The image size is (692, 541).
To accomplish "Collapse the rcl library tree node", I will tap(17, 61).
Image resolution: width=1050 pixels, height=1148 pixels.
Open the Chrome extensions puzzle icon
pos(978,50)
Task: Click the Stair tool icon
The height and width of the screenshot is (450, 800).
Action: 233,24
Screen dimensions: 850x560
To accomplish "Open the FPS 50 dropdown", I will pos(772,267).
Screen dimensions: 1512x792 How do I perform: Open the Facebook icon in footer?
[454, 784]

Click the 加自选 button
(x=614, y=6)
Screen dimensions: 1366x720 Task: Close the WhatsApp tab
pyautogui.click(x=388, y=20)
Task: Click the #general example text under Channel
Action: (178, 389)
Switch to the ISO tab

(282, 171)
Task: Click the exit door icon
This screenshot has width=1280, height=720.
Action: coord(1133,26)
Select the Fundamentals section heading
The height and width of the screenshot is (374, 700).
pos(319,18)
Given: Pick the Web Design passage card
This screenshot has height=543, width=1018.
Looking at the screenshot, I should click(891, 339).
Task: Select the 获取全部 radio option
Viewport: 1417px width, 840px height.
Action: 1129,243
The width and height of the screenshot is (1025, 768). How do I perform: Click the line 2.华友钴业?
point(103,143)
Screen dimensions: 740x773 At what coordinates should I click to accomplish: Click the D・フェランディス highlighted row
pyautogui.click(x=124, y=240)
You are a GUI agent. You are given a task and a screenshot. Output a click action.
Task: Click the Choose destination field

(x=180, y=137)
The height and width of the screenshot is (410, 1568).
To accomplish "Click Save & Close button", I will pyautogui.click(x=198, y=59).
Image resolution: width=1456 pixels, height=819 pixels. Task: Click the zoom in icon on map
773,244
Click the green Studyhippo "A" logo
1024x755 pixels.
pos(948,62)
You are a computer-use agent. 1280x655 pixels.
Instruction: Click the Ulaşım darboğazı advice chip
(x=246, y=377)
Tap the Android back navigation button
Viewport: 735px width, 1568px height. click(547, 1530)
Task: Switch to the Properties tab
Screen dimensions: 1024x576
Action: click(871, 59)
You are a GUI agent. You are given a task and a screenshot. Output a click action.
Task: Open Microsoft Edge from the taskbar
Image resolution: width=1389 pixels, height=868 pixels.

(TASK)
Repeat the material above in full, keeping every word.

(RESULT OF THIS EXERCISE)
The image size is (692, 541).
To accomplish "Collapse the rcl library tree node", I will tap(17, 61).
Image resolution: width=1050 pixels, height=1148 pixels.
Open the Chrome extensions puzzle icon
pos(978,50)
Task: Click the Stair tool icon
The height and width of the screenshot is (450, 800).
Action: 233,24
Screen dimensions: 850x560
To accomplish "Open the FPS 50 dropdown", I will pos(772,267).
Screen dimensions: 1512x792 How do I perform: Open the Facebook icon in footer?
[454, 784]

Click the 加自选 button
(x=614, y=6)
Screen dimensions: 1366x720 Task: Close the WhatsApp tab
pyautogui.click(x=388, y=20)
Task: Click the #general example text under Channel
Action: (178, 389)
Switch to the ISO tab

(282, 171)
Task: Click the exit door icon
This screenshot has width=1280, height=720.
Action: coord(1133,26)
Select the Fundamentals section heading
The height and width of the screenshot is (374, 700).
pos(319,18)
Given: Pick the Web Design passage card
This screenshot has height=543, width=1018.
Looking at the screenshot, I should click(891, 339).
Task: Select the 获取全部 radio option
Viewport: 1417px width, 840px height.
Action: 1129,243
The width and height of the screenshot is (1025, 768). How do I perform: Click the line 2.华友钴业?
point(103,143)
Screen dimensions: 740x773 At what coordinates should I click to accomplish: Click the D・フェランディス highlighted row
pyautogui.click(x=124, y=240)
You are a GUI agent. You are given a task and a screenshot. Output a click action.
Task: Click the Choose destination field

(x=180, y=137)
The height and width of the screenshot is (410, 1568).
To accomplish "Click Save & Close button", I will pyautogui.click(x=198, y=59).
Image resolution: width=1456 pixels, height=819 pixels. Task: Click the zoom in icon on map
773,244
Click the green Studyhippo "A" logo
1024x755 pixels.
pos(948,62)
You are a computer-use agent. 1280x655 pixels.
Instruction: Click the Ulaşım darboğazı advice chip
(x=246, y=377)
Tap the Android back navigation button
Viewport: 735px width, 1568px height. click(547, 1530)
Task: Switch to the Properties tab
Screen dimensions: 1024x576
Action: click(871, 59)
You are a GUI agent. You are given a task and a screenshot. Output a click action.
Task: Open Microsoft Edge from the taskbar
Image resolution: width=1389 pixels, height=868 pixels.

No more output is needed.